- **WORK REQUIRED**: Starting with the line that contains "Screen dimensions: 1024x768" and going on through the final line of the items, convert each line into a row of a Markdown table with the columns Row and Line, leaving out blank lines.
○ ○ ○ ○ ○ ○ ○
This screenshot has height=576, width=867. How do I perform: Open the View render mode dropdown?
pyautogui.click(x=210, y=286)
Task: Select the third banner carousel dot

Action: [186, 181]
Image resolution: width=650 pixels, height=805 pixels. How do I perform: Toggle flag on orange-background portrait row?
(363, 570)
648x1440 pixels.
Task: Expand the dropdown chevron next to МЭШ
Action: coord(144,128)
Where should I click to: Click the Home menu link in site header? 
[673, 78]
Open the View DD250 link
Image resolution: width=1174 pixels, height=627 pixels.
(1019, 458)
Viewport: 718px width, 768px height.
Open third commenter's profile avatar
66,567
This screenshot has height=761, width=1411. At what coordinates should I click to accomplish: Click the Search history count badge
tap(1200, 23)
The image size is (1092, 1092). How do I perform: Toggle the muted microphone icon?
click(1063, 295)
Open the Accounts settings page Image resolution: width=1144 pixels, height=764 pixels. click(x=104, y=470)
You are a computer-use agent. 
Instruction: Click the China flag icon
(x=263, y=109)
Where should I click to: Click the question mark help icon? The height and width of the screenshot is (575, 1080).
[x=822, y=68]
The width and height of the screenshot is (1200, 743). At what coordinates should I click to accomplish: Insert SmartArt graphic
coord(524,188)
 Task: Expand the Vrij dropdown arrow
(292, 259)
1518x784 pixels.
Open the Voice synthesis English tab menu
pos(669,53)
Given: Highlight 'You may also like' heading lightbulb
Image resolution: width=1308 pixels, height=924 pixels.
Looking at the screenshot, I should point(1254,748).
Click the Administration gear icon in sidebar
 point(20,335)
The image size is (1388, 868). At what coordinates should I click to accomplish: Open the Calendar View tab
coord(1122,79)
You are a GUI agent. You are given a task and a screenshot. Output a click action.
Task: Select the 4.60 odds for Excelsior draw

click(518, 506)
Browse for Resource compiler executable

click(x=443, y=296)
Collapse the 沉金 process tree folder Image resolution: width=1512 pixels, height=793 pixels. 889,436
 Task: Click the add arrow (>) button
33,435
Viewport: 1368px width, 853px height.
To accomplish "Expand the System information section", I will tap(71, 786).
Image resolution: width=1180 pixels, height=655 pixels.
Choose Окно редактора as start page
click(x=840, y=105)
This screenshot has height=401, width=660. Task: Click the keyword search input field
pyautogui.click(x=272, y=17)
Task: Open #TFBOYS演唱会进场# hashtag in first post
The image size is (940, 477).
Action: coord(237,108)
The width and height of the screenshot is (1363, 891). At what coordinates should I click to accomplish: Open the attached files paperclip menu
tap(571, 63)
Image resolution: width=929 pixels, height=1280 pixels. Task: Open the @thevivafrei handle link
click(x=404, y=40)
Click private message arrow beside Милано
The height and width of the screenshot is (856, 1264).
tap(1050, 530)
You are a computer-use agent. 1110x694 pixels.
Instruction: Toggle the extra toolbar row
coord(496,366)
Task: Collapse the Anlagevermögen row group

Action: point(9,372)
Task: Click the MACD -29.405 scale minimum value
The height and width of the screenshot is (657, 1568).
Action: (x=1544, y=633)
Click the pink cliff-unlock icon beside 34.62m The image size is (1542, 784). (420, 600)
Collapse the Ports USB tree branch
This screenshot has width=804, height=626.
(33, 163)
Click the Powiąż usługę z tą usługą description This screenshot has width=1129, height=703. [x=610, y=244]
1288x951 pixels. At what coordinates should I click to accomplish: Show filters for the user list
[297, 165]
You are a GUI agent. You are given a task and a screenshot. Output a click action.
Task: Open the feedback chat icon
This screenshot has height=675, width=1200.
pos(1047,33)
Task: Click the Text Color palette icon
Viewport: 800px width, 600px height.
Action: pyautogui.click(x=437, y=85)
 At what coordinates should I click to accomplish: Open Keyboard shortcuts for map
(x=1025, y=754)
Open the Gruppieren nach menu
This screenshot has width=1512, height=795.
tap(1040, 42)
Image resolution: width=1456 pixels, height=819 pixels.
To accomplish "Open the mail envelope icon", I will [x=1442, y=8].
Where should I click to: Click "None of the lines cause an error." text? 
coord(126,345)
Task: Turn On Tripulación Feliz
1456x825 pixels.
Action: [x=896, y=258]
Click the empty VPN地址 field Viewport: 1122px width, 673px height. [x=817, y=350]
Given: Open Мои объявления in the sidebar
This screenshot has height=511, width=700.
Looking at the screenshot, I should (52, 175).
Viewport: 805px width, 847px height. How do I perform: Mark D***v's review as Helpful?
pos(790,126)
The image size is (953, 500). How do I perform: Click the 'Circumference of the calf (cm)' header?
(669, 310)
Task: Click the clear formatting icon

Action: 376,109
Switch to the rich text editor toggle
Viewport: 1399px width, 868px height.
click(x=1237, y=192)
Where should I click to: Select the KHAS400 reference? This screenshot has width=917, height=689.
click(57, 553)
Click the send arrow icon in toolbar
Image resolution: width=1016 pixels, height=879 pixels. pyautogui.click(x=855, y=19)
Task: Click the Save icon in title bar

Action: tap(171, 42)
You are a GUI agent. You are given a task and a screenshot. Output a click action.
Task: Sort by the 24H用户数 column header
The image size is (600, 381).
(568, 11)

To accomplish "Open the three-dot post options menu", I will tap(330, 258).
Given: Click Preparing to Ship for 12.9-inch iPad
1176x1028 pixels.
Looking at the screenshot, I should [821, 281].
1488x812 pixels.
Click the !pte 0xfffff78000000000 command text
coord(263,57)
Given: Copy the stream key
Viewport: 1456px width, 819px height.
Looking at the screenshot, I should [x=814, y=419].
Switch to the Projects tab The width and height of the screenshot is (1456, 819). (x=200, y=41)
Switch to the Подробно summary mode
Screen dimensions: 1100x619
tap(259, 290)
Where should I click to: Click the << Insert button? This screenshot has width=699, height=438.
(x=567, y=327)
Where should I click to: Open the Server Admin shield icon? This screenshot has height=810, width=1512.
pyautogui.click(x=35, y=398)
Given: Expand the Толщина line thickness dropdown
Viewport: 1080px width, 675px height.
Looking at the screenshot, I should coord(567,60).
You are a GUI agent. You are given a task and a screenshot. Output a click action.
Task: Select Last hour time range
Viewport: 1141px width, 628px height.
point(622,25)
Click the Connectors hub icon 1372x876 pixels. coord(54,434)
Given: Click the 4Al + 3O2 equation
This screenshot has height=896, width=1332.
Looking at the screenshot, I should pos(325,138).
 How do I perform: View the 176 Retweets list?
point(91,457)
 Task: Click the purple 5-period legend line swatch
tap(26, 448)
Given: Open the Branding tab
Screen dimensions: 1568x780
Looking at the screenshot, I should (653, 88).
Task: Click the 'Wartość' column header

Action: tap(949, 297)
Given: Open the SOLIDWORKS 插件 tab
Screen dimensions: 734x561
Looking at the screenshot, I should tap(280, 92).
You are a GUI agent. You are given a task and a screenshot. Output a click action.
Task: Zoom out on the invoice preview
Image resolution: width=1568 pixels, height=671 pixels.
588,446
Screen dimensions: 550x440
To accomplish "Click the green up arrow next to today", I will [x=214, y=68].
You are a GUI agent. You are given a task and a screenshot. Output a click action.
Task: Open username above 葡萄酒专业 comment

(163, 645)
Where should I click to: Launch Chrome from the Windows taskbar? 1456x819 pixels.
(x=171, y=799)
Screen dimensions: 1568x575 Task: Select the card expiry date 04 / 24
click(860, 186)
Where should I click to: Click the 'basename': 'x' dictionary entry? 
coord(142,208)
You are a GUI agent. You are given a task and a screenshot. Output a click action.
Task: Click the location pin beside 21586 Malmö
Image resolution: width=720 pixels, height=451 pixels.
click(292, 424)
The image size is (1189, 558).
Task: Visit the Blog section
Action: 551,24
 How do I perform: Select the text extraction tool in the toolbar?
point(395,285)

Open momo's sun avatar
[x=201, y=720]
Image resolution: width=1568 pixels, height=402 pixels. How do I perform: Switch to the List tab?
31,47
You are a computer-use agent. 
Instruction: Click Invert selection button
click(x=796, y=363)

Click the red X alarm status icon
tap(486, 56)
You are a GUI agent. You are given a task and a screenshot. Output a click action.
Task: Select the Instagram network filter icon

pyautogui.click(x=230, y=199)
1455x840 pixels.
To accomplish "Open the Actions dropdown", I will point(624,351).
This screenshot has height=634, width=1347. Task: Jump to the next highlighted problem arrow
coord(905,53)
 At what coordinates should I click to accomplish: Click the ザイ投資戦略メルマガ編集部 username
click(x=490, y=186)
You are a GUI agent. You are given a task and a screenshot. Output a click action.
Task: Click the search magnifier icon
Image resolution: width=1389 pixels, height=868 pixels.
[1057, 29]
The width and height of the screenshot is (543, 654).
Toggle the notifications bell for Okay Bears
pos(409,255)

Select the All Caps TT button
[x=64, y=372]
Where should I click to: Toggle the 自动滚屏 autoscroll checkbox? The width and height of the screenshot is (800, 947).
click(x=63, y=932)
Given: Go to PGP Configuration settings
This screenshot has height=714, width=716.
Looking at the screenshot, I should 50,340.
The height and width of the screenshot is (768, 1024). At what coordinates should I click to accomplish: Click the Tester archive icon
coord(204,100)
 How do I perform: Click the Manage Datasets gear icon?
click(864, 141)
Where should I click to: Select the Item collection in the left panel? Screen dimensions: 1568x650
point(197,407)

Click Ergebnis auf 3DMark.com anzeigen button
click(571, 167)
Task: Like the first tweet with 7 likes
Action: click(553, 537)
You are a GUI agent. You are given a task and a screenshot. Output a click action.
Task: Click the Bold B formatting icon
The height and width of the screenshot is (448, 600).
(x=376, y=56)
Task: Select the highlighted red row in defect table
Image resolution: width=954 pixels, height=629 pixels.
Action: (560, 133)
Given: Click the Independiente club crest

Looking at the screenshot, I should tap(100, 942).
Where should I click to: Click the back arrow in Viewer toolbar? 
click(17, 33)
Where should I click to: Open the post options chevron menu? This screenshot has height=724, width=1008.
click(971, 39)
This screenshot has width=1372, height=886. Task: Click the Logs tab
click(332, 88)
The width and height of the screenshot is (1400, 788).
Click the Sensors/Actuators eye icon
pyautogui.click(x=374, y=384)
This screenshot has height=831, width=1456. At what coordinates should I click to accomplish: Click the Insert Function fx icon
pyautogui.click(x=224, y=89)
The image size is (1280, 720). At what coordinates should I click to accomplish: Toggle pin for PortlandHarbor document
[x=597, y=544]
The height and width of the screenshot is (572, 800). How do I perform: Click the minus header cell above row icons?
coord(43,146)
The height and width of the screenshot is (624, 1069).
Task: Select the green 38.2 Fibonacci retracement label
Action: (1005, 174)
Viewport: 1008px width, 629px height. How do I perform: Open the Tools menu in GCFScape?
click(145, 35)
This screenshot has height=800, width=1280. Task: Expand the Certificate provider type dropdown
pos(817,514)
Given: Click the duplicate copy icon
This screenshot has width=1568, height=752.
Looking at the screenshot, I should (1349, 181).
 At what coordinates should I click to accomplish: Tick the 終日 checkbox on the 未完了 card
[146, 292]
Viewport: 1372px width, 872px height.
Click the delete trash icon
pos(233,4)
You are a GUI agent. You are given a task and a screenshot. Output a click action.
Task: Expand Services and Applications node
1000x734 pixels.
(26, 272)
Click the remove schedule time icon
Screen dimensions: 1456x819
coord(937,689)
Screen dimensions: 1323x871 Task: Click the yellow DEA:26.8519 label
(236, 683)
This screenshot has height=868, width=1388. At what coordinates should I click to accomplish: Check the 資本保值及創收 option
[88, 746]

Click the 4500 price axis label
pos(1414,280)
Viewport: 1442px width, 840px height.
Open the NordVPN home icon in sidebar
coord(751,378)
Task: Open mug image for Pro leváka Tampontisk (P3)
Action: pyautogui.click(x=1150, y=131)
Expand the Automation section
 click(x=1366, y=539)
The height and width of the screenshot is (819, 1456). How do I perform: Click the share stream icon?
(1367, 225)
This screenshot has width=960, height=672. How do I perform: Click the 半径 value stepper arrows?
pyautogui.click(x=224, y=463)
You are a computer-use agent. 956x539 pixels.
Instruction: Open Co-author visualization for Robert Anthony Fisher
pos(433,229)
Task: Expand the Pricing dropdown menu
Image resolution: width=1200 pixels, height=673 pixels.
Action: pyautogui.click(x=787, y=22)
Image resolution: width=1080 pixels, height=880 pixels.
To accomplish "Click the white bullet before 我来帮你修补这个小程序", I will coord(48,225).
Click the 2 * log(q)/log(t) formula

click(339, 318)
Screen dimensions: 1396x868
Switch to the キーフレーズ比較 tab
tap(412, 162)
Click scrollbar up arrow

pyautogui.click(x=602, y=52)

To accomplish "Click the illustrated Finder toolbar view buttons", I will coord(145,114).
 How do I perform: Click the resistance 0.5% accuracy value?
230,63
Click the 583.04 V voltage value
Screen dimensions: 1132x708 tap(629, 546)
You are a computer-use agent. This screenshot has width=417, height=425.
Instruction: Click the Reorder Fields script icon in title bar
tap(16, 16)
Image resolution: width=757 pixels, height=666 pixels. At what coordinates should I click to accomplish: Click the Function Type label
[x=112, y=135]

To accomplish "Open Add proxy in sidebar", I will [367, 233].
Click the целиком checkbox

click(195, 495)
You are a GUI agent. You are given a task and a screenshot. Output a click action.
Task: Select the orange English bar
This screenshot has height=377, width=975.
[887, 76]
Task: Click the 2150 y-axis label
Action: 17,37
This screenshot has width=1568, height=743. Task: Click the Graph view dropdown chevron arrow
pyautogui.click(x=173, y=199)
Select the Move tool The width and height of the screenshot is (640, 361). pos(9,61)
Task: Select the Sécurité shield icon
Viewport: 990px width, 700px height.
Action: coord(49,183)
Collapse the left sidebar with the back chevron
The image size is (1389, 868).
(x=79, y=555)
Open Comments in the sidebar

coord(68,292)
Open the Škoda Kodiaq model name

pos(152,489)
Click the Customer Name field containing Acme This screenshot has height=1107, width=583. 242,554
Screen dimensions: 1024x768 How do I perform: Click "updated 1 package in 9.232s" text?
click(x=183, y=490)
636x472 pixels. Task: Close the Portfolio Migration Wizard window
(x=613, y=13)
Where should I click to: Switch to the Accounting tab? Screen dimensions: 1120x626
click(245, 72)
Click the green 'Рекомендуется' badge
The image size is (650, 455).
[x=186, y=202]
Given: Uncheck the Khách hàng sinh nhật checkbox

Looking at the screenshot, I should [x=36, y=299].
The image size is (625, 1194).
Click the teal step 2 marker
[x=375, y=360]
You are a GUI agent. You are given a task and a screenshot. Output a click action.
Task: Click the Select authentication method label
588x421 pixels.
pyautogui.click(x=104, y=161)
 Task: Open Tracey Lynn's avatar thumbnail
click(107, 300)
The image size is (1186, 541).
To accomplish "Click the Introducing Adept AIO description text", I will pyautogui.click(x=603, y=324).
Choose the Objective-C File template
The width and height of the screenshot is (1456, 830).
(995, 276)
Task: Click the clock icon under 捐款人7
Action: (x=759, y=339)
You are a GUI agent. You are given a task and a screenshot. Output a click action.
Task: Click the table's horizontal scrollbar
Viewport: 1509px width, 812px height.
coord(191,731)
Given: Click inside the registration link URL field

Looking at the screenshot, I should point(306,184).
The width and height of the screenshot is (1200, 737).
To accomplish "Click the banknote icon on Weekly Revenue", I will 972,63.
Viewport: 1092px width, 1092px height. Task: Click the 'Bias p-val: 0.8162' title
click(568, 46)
○ ○ ○ ○ ○ ○ ○
- **THE ANSWER**:
| Row | Line |
|---|---|
| 1 | Screen dimensions: 1024x768 How do I perform: Click "updated 1 package in 9.232s" text? |
| 2 | click(x=183, y=490) |
| 3 | 636x472 pixels. Task: Close the Portfolio Migration Wizard window |
| 4 | (x=613, y=13) |
| 5 | Where should I click to: Switch to the Accounting tab? Screen dimensions: 1120x626 |
| 6 | click(245, 72) |
| 7 | Click the green 'Рекомендуется' badge |
| 8 | The image size is (650, 455). |
| 9 | [x=186, y=202] |
| 10 | Given: Uncheck the Khách hàng sinh nhật checkbox |
| 11 | Looking at the screenshot, I should [x=36, y=299]. |
| 12 | The image size is (625, 1194). |
| 13 | Click the teal step 2 marker |
| 14 | [x=375, y=360] |
| 15 | You are a GUI agent. You are given a task and a screenshot. Output a click action. |
| 16 | Task: Click the Select authentication method label |
| 17 | 588x421 pixels. |
| 18 | pyautogui.click(x=104, y=161) |
| 19 |  Task: Open Tracey Lynn's avatar thumbnail |
| 20 | click(107, 300) |
| 21 | The image size is (1186, 541). |
| 22 | To accomplish "Click the Introducing Adept AIO description text", I will pyautogui.click(x=603, y=324). |
| 23 | Choose the Objective-C File template |
| 24 | The width and height of the screenshot is (1456, 830). |
| 25 | (995, 276) |
| 26 | Task: Click the clock icon under 捐款人7 |
| 27 | Action: (x=759, y=339) |
| 28 | You are a GUI agent. You are given a task and a screenshot. Output a click action. |
| 29 | Task: Click the table's horizontal scrollbar |
| 30 | Viewport: 1509px width, 812px height. |
| 31 | coord(191,731) |
| 32 | Given: Click inside the registration link URL field |
| 33 | Looking at the screenshot, I should point(306,184). |
| 34 | The width and height of the screenshot is (1200, 737). |
| 35 | To accomplish "Click the banknote icon on Weekly Revenue", I will 972,63. |
| 36 | Viewport: 1092px width, 1092px height. Task: Click the 'Bias p-val: 0.8162' title |
| 37 | click(568, 46) |